The outbreak first emerged in Iowa at the end of June, after two residents became ill with confirmed cases of cyclospora. The parasite quickly sickened people in 15 more states in the days that followed.
The U.S. Centers for Disease Control and Prevention (CDC) and the FDA are investigating the outbreak in cooperation with other state health officials.
In Iowa and Nebraska, investigators have traced the cause of the illness to contaminated prepackaged salad mixes sold at Red Lobster and Olive Garden restaurants. Both restaurant chains are owned by Orlando-based Darden Restaurants. However it is unclear whether the salad products are the cause of illnesses in other states.
Critics say health officials are mishandling the case, citing how long the investigation has gone on without a determination of the source of the outbreak in the remaining majority of the states. The CDC points to an inability to properly sequence the genome of the organism as the cause for the delay.
The outbreak has sickened 504 people, but federal investigations have not determined whether it is a single outbreak or multiple outbreaks. No deaths have been linked to the illnesses, but the outbreak has hospitalized at least 30 people in five states.

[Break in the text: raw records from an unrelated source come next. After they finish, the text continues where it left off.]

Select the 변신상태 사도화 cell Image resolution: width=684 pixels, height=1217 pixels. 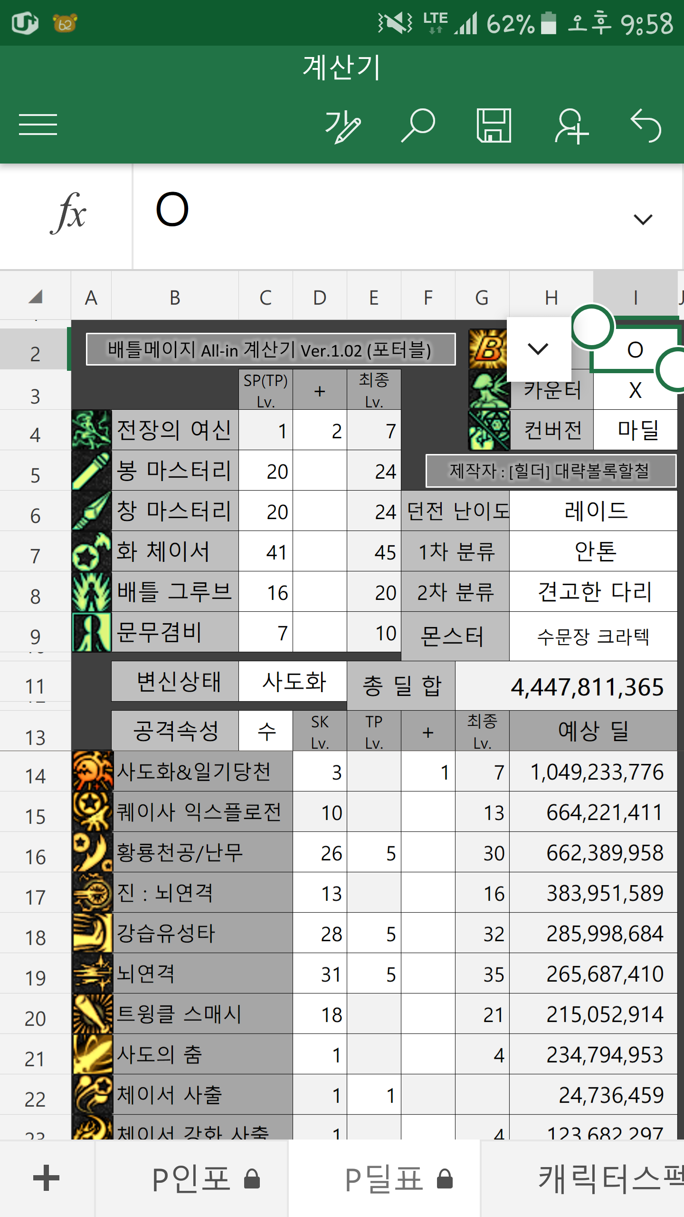pos(293,682)
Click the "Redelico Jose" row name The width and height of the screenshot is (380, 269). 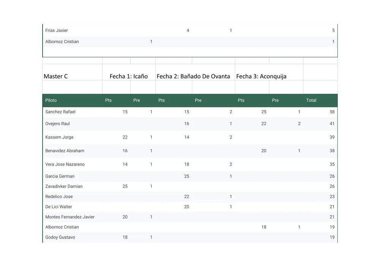coord(59,197)
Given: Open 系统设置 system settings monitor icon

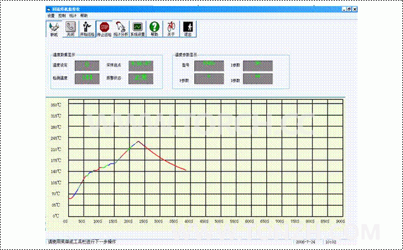Looking at the screenshot, I should pos(137,29).
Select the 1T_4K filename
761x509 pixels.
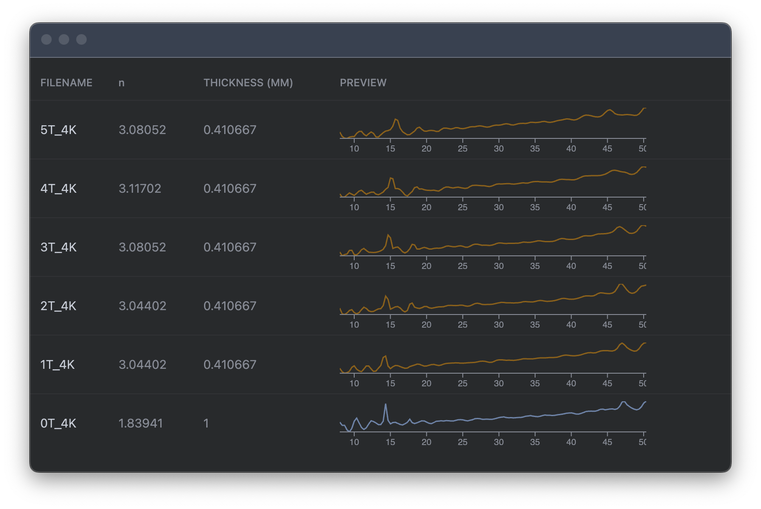click(57, 364)
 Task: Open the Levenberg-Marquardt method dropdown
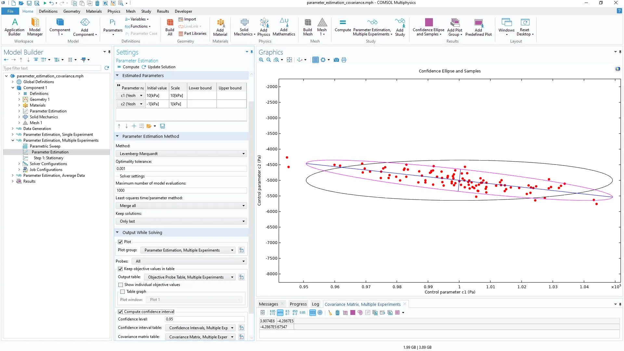pos(181,154)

Iowa and Texas were the hardest hit with 153 and 190 confirmed cases, respectively. Other states affected by the outbreak include, Nebraska, Florida, Wisconsin, Illinois, Arkansas, New York, Georgia, Kansas, Louisiana, Missouri, Ohio, Connecticut, Minnesota and New Jersey.

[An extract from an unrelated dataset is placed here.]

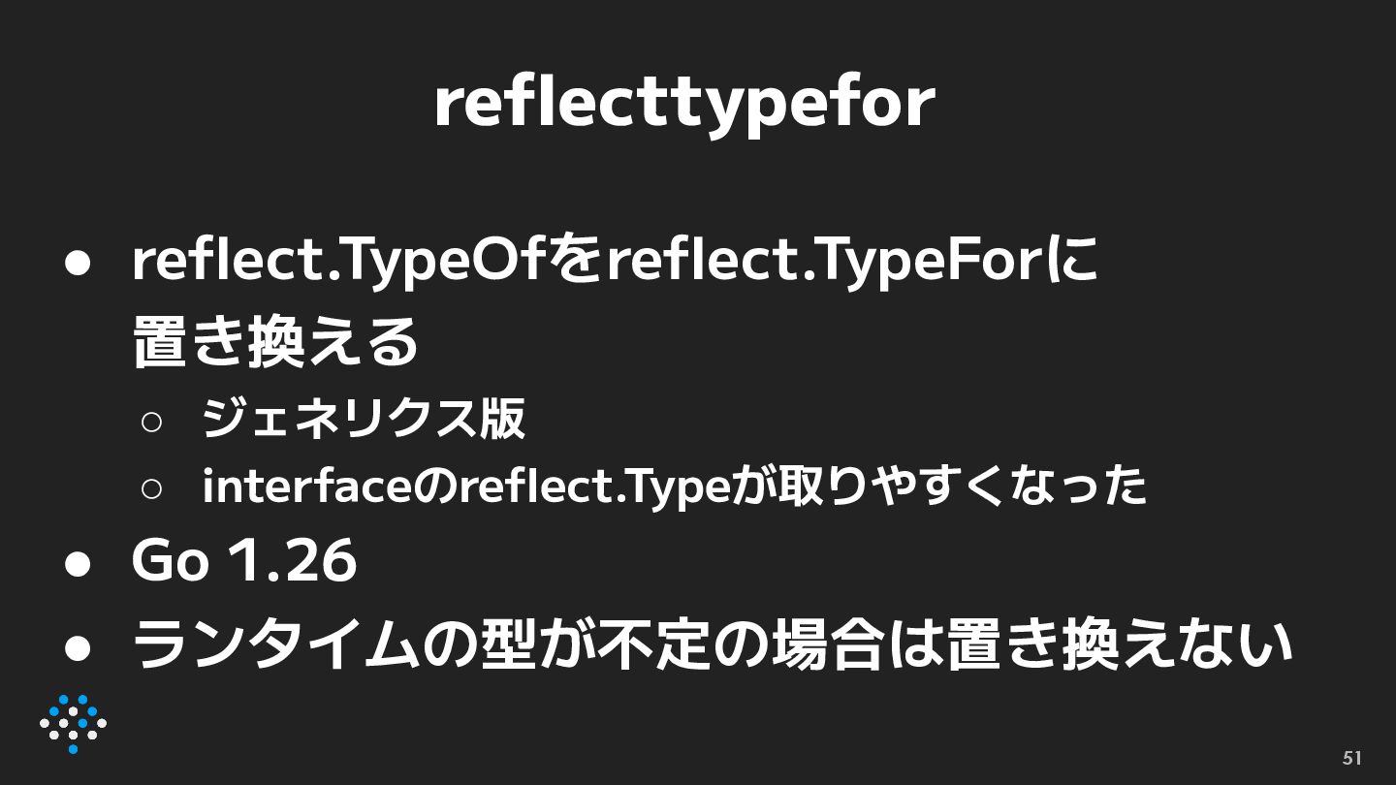
Task: Click the hollow circle before ジェネリクス版
Action: point(151,421)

Investigators in Iowa and Nebraska traced the salad mix back to Taylor Farms, a Salinas based processor which has 11 sites in the U.S. and one site in San Miguel, Mexico – the site they believe is responsible for the contaminated salad. Currently, the Taylor Farms salad mix is only being implicated in the illnesses in Iowa and Nebraska. Health officials say it is unclear what is causing the illnesses in the other 14 states.
Taylor Farms opened its own investigation into the tainted produce, finding no confirmed instances of cyclospora during the testing at the company’s facilities. Taylor Farms officials say the tainted salad mixes are no longer in supply and have most likely all been consumed or thrown out.

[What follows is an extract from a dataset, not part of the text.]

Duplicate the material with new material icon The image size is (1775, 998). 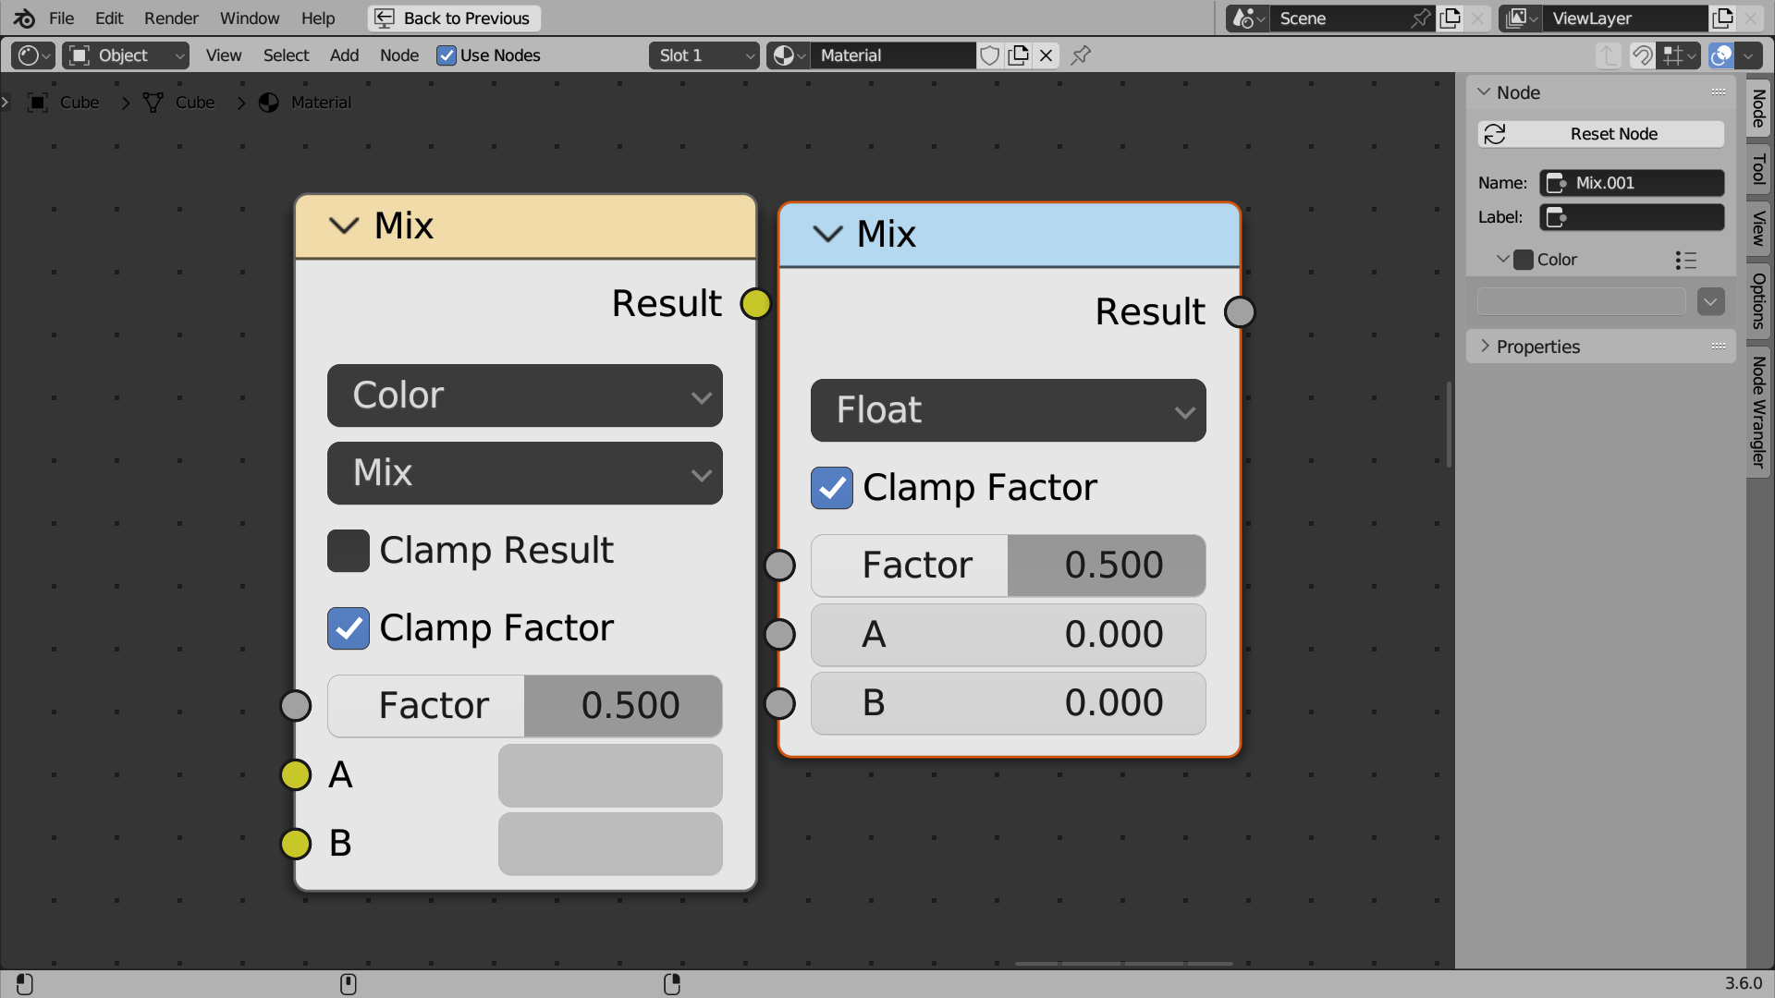point(1018,55)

Some victims in other states allege they ate salad from the restaurants in question. Consumers in Ohio and Texas have filed food poisoning lawsuits alleging they became ill with confirmed cases after eating at an Olive Gardens restaurant in those states.
The CDC remains uncertain if transmission of the parasite is still occurring nationally, but says the outbreak does not appear to affect packaged salads sold in grocery stores.
Taylor Farms passed an inspection conducted by the FDA as recently as 2011 with no “notable issues” concerning health violations. Taylor Farms produced and sold nearly 48 million servings of prepackaged salads to thousands of restaurants in the Midwest and eastern United States.
A rare illness in the U.S.
Cyclosporiasis is an intestinal illness caused by microscopic parasites. The parasites are transmitted when a person consumes food or water tainted with contaminated feces. The illness has an incubation period of a few days to weeks. Health officials say it is unlikely people are passing the parasite to one another. The more likely mode of transmission is consumption of tainted food.
Cyclospora is highly uncommon in the U.S. and not often tested for, factors which health officials say are contributing to the lengthy investigation process and inability to confirm whether these are multiple outbreaks or one outbreak from a single source.
Symptoms of cyclospora include frequent and explosive diarrhea, stomach cramps, fatigue, and other flu-like symptoms such as body aches and headache. Patients are treated with sulfa-based antibiotics, like Bactrim, Septra and Cotrim.